Izaak Celnikier, “Umschlagplatz (Korczak)”, another title: “Death of Janusz Korczak (detail). Izaak Celnikier (1923-2011) was a ward of the Korczak Orphanage from 1934 to 1938. He survived several concentration camps. This is how he imagined Korczak’s arrival at the Umschlagplatz. Collection: Jewish Historical Institute.

In his preface to The Post Office (1911), William Butler Yeats recognized “deliverance as the theme of the play”:  though Amal dies at the end, he does so not merely with dignity but almost regally.  The room may have confined him physically, but it could not constrain his imagination.  Indeed, death is but a deliverance:  though on the base level it is the freedom from the shackles of an existence where generally the development of the soul is crippled, the imagination fettered by petty thinking, and life reduced to a series of misfortunes, deliverance may also be actively courted as the very affirmation of life—even as, paradoxically, the only form of eternity.  In the stuffy and still life of the cramped quarters of the ghetto, with hundreds of children to one Amal, it would have been an enormous challenge to stage the play and bring the light of a starry night to tender souls whose lives had been blighted by those who had forsaken their own humanity.

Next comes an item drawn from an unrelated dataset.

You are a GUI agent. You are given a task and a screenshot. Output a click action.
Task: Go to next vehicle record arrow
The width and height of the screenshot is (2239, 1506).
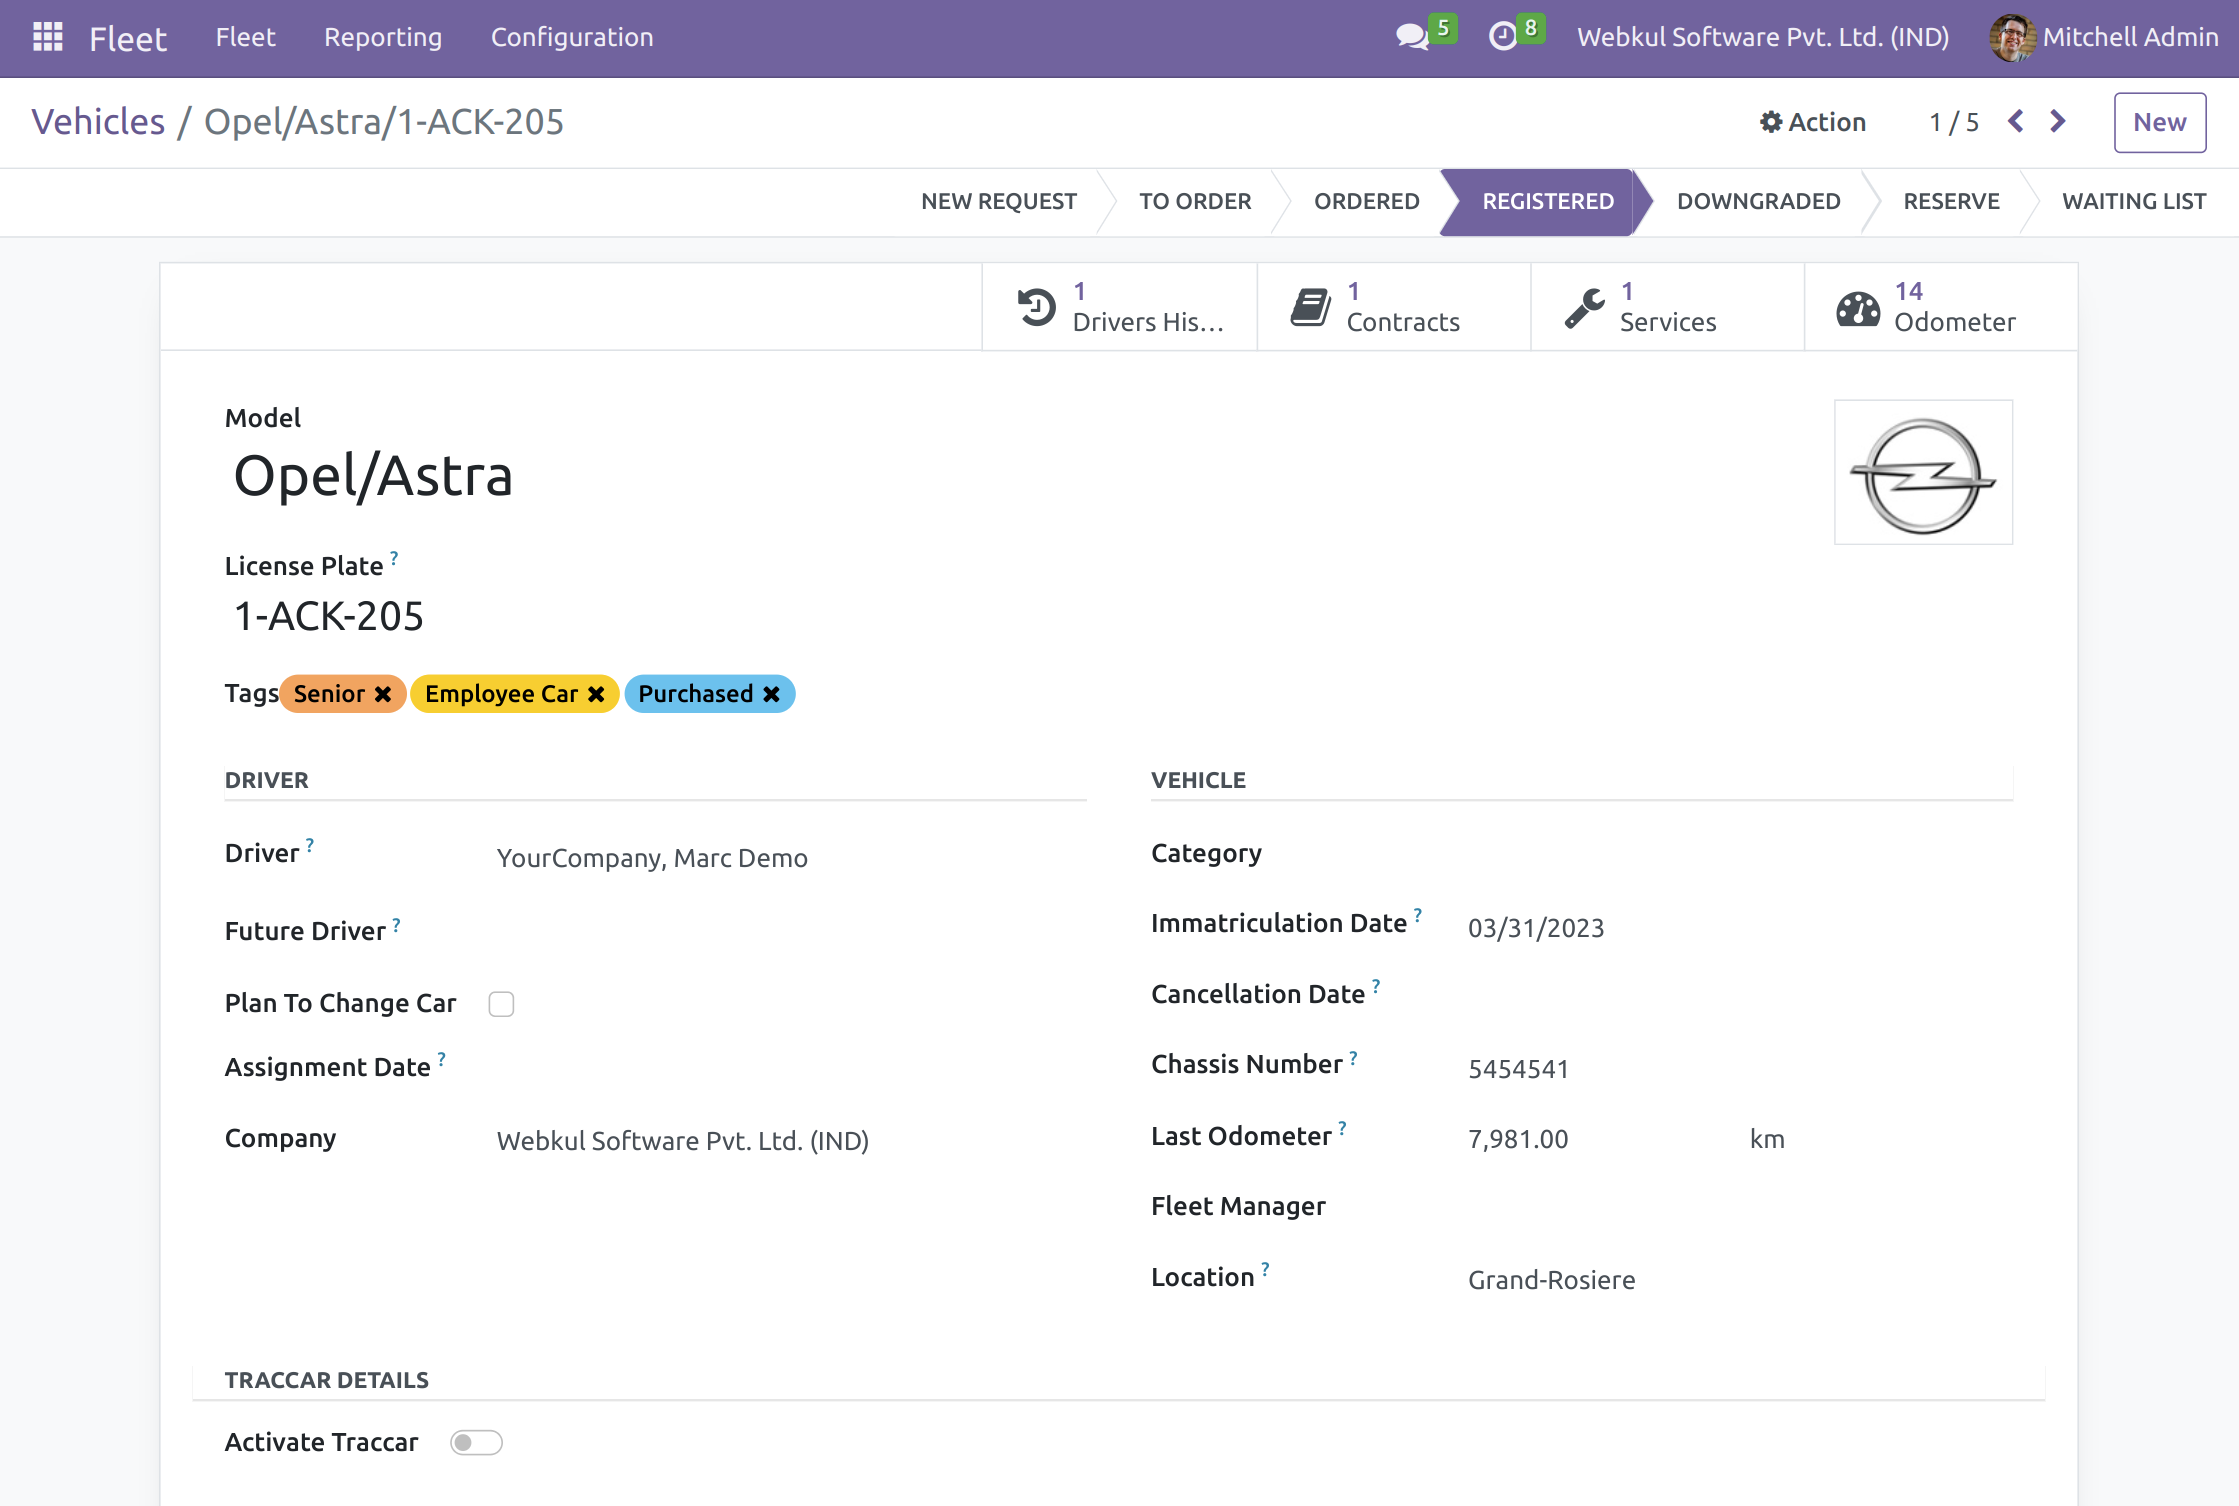2057,122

The Warsaw Ghetto would, the year after Korczak and the children under his care were sent to their death at Treblinka, erupt in an uprising.  The Nazis retaliated in the language to which they were accustomed and with the tools of their trade:  they killed thousands of Jews in retaliation, bombed and burned every building in turn, released gas into the sewers, booby-trapped manholes, and more.  The ghetto was reduced to rubble, yet not to naught:  from dust we come to return to dust. Here, in the staging of the play, Korczak by contrast sought to play with the very idea of defiance, showing that defiance may express itself in more than the customary languages of defiance.  There is, unquestionably, something remarkable—no, let us describe the phenomenon by a more glamorous, more telling word, and call it wondrous—that, practically on the eve of their death, the children at Warsaw Ghetto would be guided into staging a performance of The Post Office.  Korczak had conveyed two subtle and yet inexpressibly messages that he sent through the post office. In the art of dying is the ultimate art of living.  And, secondly, victory may be more catastrophic for the victor than for the defeated. We are, it seems, yet to receive those letters.